- Born: May 21, 1947 (age 79) Binghamton, New York, U.S.
- Education: BA (Music history), Yale, 1969 MFA (Acting / Directing), Brandeis University, 1973
- Alma mater: Yale University Brandeis University
- Occupations: Film / television director / producer, actor
- Years active: 1973–present
- Spouse: Constance McCashin ​(m. 1978)​
- Children: 2
- Relatives: David Weisman (brother)

= Sam Weisman =

American film director

Sam Weisman (born April 21, 1947) is an American film / television director, film producer and former actor. He has directed the films D2: The Mighty Ducks, Bye Bye Love, George of the Jungle, The Out-of-Towners, What's the Worst That Could Happen?, and Dickie Roberts: Former Child Star. Weisman is a 1973 graduate of Brandeis University's MFA program in Acting and Directing. He earned a BA in Music History from Yale University, where he was a member of the second longest running a cappella group in the nation, The Society of Orpheus and Bacchus.

==Personal life==
His brother was the film producer David Weisman.
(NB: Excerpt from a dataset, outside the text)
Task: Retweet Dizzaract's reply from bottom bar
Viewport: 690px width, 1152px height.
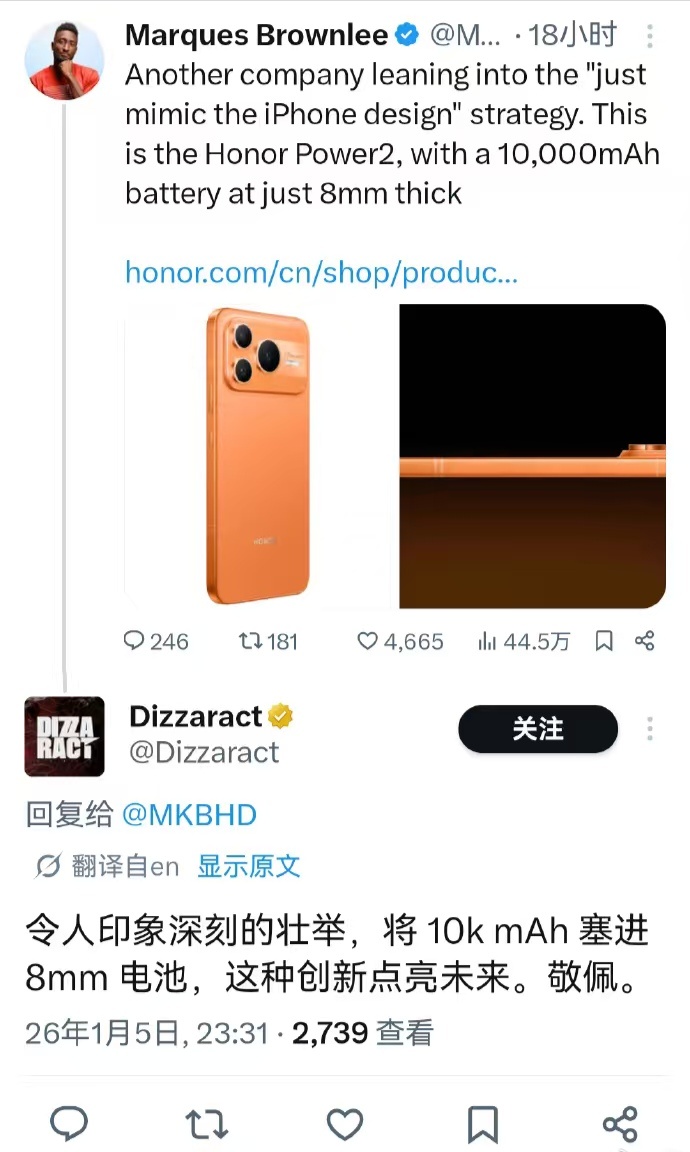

Sam Weisman is married to former Knots Landing actress Constance McCashin, with whom he has two children: Marguerite Weisman, a book editor, and Daniel Weisman, formerly a music manager, who managed Capital Cities, Wale and Mike Posner, now in wealth management.

==Directorial / Producer credits==
- Dickie Roberts: Former Child Star (2003)
- What's the Worst That Could Happen? (2001)
- The Out-of-Towners (1999)
- George of the Jungle (1997)
- Bye Bye Love (1995)
- D2: The Mighty Ducks (1994)
- Mimi & Me (1991)
- The Art of Being Nick (1986)
- Taking It Home (1986)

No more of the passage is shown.